OSCE Chairmanship Conference on Intolerance and Discrimination against Muslims, Cordoba, 9 and 10 October 2007
Statement by Mr. Hans Winkler
State Secretary in the Federal Ministry for European and International Affairs of Austria
Ladies and Gentlemen,
There is no alternative to an open and frank dialogue to find solutions for the problems of contemporary societies. The OSCE is one of the privileged fora for the discussion about the fight against intolerance and discrimination, racism and radical extremism. What is important, however, is now to take action and implement the many commitments we have entered into inside and outside OSCE.
The fight against racism, discrimination and intolerance must take place on different levels:
1. States bear a large share in the responsibility to fight intolerance and discrimination. States have to create a framework where discrimination can not find a fruitful ground to emerge. Therefore we have to ensure the necessary social, economic, institutional and also legal framework for a life free from discrimination. States ultimately have to ensure prosecution and punishment by independent courts when rules or laws are violated.
2. Political leaders, political parties and parliaments must assume their responsibility. It is indeed concerning that discrimination, exclusion and verbal aggression become too often part of a populist rhetoric, especially during election campaigns.
3. International and regional bodies, such as ODIHR, the Council of Europe’ s ECRI, the United Nations’ CERD and, for the EU, the new Fundamental Rights Agency in Vienna, have a role to play and are in our view very crucial institutions to support these efforts.
4. Civil society, in particular organisations of members of minorities, have to participate in the process.
Muslims have been living in Europe for decades or even centuries. The most important prerequisite for a peaceful co-existence of different religious and ethnic groups is the participation of all citizens in all sectors of life on the basis of the protection of human rights and fundamental freedoms, including the freedom of expression.
There are many aspects in the fight against intolerance and discrimination. Let me just mention four:
1. Non-discrimination of religious communities and legal recognition: In Austria, Islam was granted official recognition already in 1912. Of course, we face similar challenges like many other Western countries as far as integration is concerned. But legal recognition of Islam and a clear legal basis have proven to be a good basis for constructive dialogue and problem-solving co-operation. I fully agree with Secretary General Amr Moussa that we must not accept the opinion of those, who say that the clash of civilisations is inevitable.
2. Education and awareness-raising on all levels of our societies is of the highest importance in order to eliminate stereotypes and prejudices which nourish racism, intolerance and discrimination.

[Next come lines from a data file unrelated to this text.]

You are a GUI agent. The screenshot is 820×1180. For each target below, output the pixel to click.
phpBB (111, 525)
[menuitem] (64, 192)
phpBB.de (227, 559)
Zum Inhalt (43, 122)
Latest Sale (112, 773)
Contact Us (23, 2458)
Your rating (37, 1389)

3. We must offer an economic perspective to all members of society. Too many young people with migration and/or Muslim background in our countries suffer from unemployment, too little prospect for economic independence and social advancement. We have to take the right measures to avoid an identity vacuum. The search for identity as a community but also for a European identity is difficult; we must help them. And let me just say in response to Prof. Ansari that reservations that might exist in relation to the adhesion of Turkey to the EU in many countries including my own are not motivated by ideological or religious considerations.
4. We must elaborate concrete projects on the regional, but above all on the local level. We have to develop concrete projects that make people co-operate, work together and commonly develop strategies for conflict resolution and co-existence. Theological debates and intellectual discourse are important. But equally we have to create a viable framework of interaction of everyday life and make pluralism work in schools, in communities etc. For example, we have to support Muslim educational institutions. Establishing faculties of Islamic theology, as well as Imam training programmes at European universities and teacher training colleges might further facilitate the prospect of engaging in a fruitful dialogue. Austria has implemented and developed a number of strategies such as a University masters programme on Islamic religious pedagogy.
Austria, together with the representatives of the Islamic Community, has initiated and supported Conferences of European Imams, the latest in 2006. Declarations adopted by these conferences have inter alia taken a clear position with regard to the necessity to develop a "Muslim European identity" and have confirmed the compatibility of Islam, democracy, rule of law and fundamental freedoms.
Austria remains committed to contribute further within and outside the OSCE in this field. We must not be discouraged. We must continue to plant the seeds for more tolerance and mutual understanding.